# Great Hunt in MN



## if it flies it dies1 (Mar 22, 2008)

had an awesome hunt with my friends. we shot 30 geese in less than 2 hours. we got 4 bands leg iron is not that imporant to me but some people thinks there awesome. here some pics.


----------



## USSapper (Sep 26, 2005)

Nice work, have yet to get any bling on a canada


----------



## Shu (Oct 21, 2003)

Great hunt!

Is that a DNR pickup in the last pic?


----------



## waterfowler22 (Aug 30, 2007)

Wow great job! Save some for the rest of us.


----------



## averyghg (Oct 16, 2006)

Nice work!!!

It seems like MN right now is producing lots of iron and some plastic!!


----------



## bluebird (Feb 28, 2008)

:beer: :beer: :beer:


----------



## carp_killer (Nov 24, 2006)

i dont think thats a dnr truck i think its methuselah s truck but i could be wrong


----------



## if it flies it dies1 (Mar 22, 2008)

WHAT ?????


----------



## Methuselah (Sep 5, 2008)

Yeah Jake thats mine. We tried it again this morning and ended up with one.

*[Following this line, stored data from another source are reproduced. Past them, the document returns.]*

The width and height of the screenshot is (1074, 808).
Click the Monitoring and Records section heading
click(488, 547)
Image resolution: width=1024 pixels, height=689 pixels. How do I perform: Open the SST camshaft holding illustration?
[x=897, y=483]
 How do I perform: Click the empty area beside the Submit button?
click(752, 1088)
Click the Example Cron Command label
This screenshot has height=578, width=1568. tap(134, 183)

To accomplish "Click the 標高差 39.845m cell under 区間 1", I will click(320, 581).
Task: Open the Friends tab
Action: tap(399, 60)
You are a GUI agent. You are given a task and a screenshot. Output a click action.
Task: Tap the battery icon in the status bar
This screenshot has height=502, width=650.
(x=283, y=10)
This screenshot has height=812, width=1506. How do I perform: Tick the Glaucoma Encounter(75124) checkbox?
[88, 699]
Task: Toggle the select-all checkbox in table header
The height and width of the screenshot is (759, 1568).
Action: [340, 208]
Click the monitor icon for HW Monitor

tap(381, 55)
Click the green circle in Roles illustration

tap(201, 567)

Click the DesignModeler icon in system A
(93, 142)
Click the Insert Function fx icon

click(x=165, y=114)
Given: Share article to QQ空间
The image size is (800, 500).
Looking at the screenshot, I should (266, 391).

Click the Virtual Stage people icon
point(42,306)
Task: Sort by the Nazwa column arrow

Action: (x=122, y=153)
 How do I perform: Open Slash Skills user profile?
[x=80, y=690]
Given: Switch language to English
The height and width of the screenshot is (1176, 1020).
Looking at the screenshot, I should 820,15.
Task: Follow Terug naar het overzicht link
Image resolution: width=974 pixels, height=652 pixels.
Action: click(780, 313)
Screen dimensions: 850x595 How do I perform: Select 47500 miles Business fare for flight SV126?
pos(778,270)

Guess you can't get limits every day!


----------



## carp_killer (Nov 24, 2006)

you cant complain if you dont get any more birds this year 4 bands that is just nuts i havent got 1 yet blhunter got the first for the group today


----------



## Man of all Seasons (Sep 14, 2008)

Got a few this morning, good way to close the season :sniper:


----------



## Methuselah (Sep 5, 2008)

Good way to close the season?! Heck, we still have two mornings and two nights left. Then it's time to break out the bow for a week and stick a deer!


----------



## if it flies it dies1 (Mar 22, 2008)

lets shoot em up boyz


----------



## White Diablo (Mar 11, 2008)

Nice shooting!


----------



## Methuselah (Sep 5, 2008)

We managed to kill 13 more tonight. If only the season wasn't over tomorrow!


----------



## weasle414 (Dec 31, 2006)

Hey Zach, welcome to NoDak! Nice birds :beer:


----------



## Methuselah (Sep 5, 2008)

Thanks Alex. Here are a few pictures from lastnight.


----------



## ruger1 (Aug 16, 2006)

Methuselah said:


> We managed to kill 13 more tonight. If only the season wasn't over tomorrow!


I hear that. With the amount of cooperative birds around and the fields getting cut. Now is the time to be having season open, not closed. Oh well, less than 2 weeks till duck opener.


----------



## snow123geese (Feb 3, 2008)

Great shooting guys! I can't wait until this weekend for NoDak's waterfowl opener.


----------



## nodakoutdoors.com (Feb 27, 2002)

snow123geese said:


> Great shooting guys! I can't wait until this weekend for NoDak's waterfowl opener.


Ditto that


----------